- Your goal -
For this exercise, reproduce the entries below exactly, but only from the line containing "Given: Choose the lab coat drawing" through the line containing "Viewport: 1568px width, 784px height.", both included.

- Input material -
————————

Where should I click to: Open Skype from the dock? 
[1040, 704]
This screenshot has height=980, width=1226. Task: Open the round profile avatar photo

————————

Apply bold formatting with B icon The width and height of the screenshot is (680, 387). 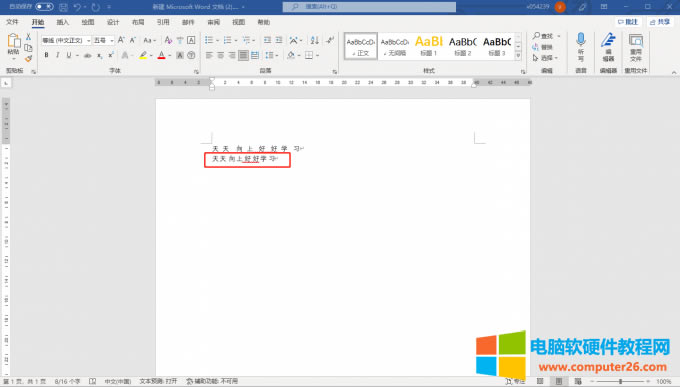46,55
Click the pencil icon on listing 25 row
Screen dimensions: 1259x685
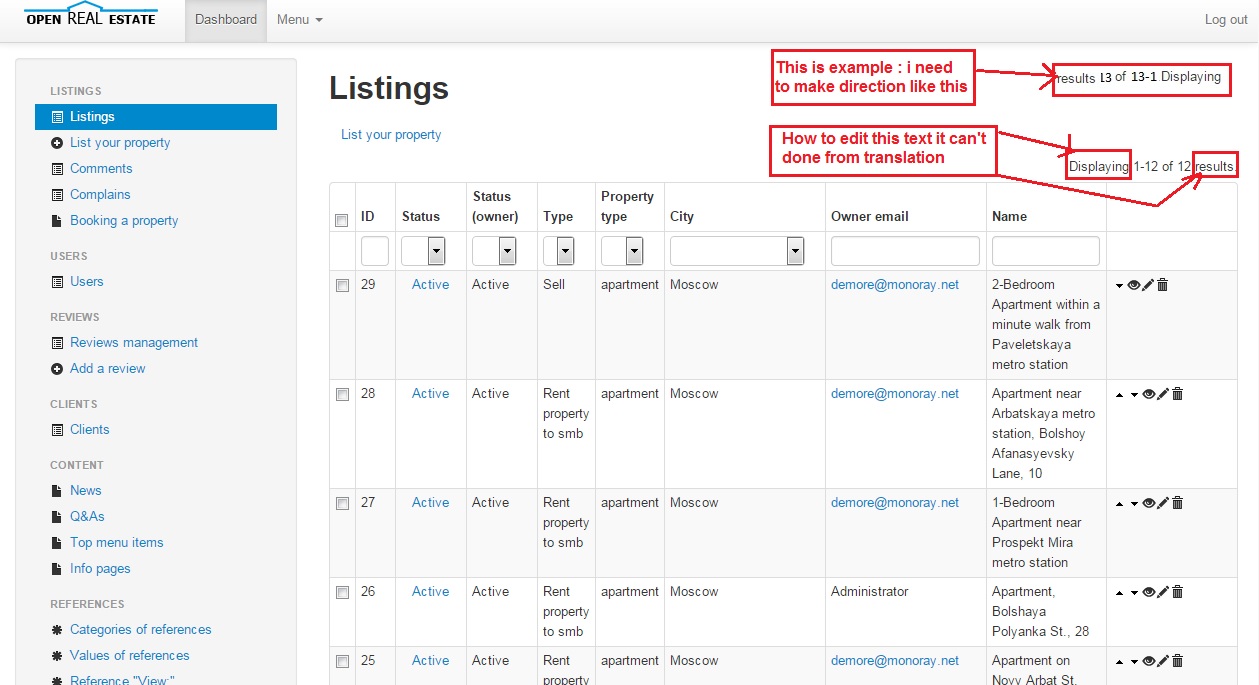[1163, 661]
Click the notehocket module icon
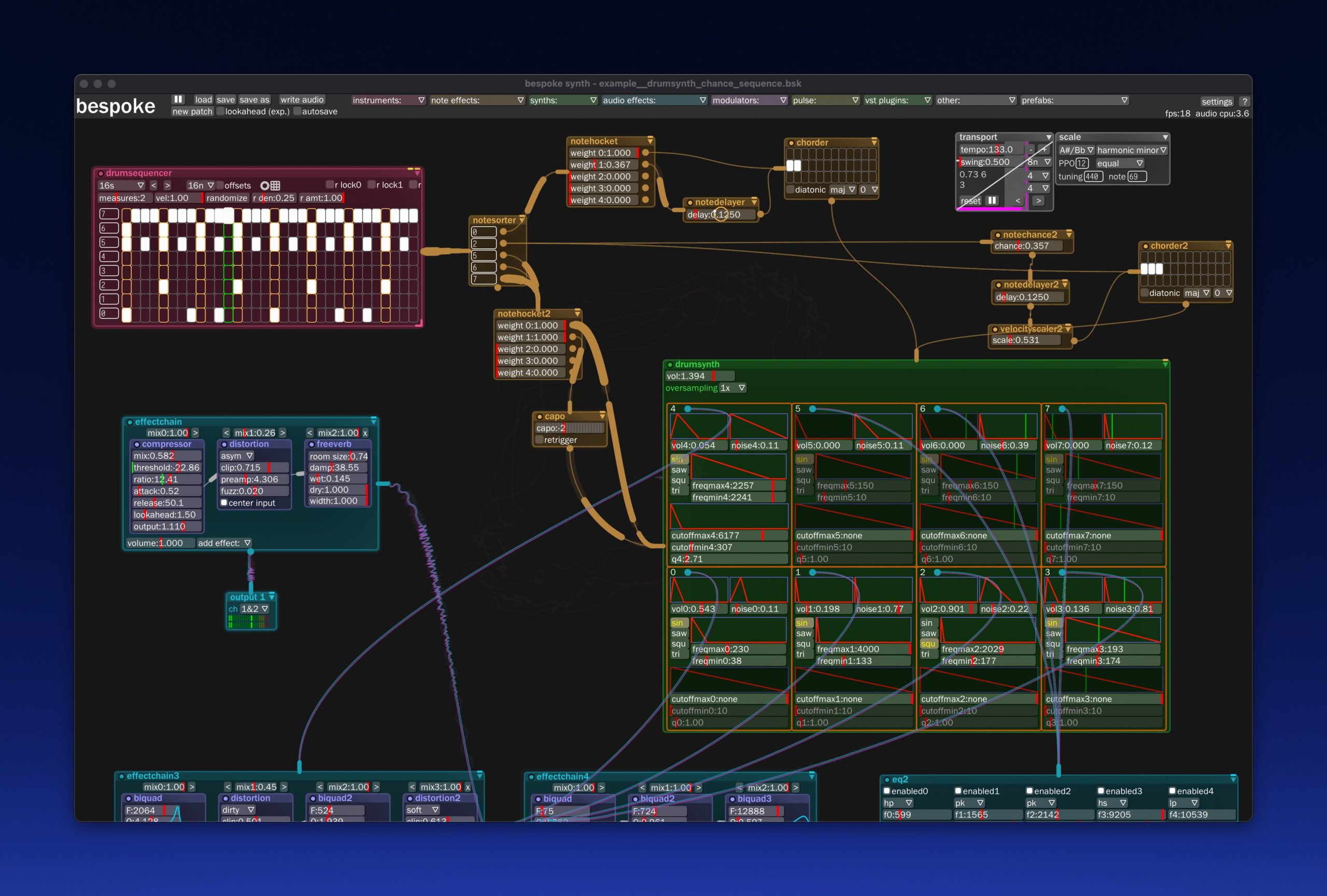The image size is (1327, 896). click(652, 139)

————————

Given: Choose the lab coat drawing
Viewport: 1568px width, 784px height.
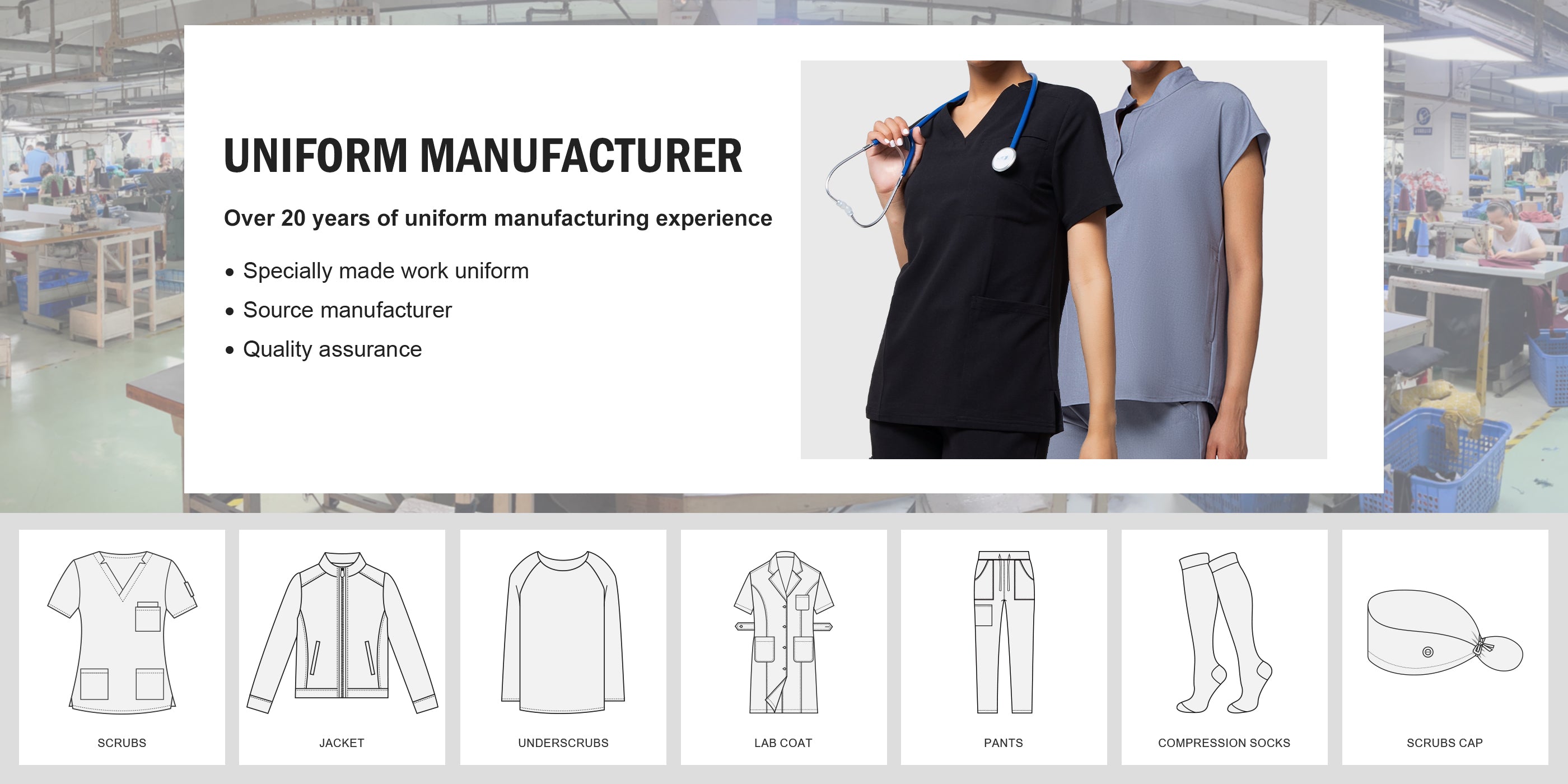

————————

- Answer to this task -
Given: Choose the lab coat drawing
Viewport: 1568px width, 784px height.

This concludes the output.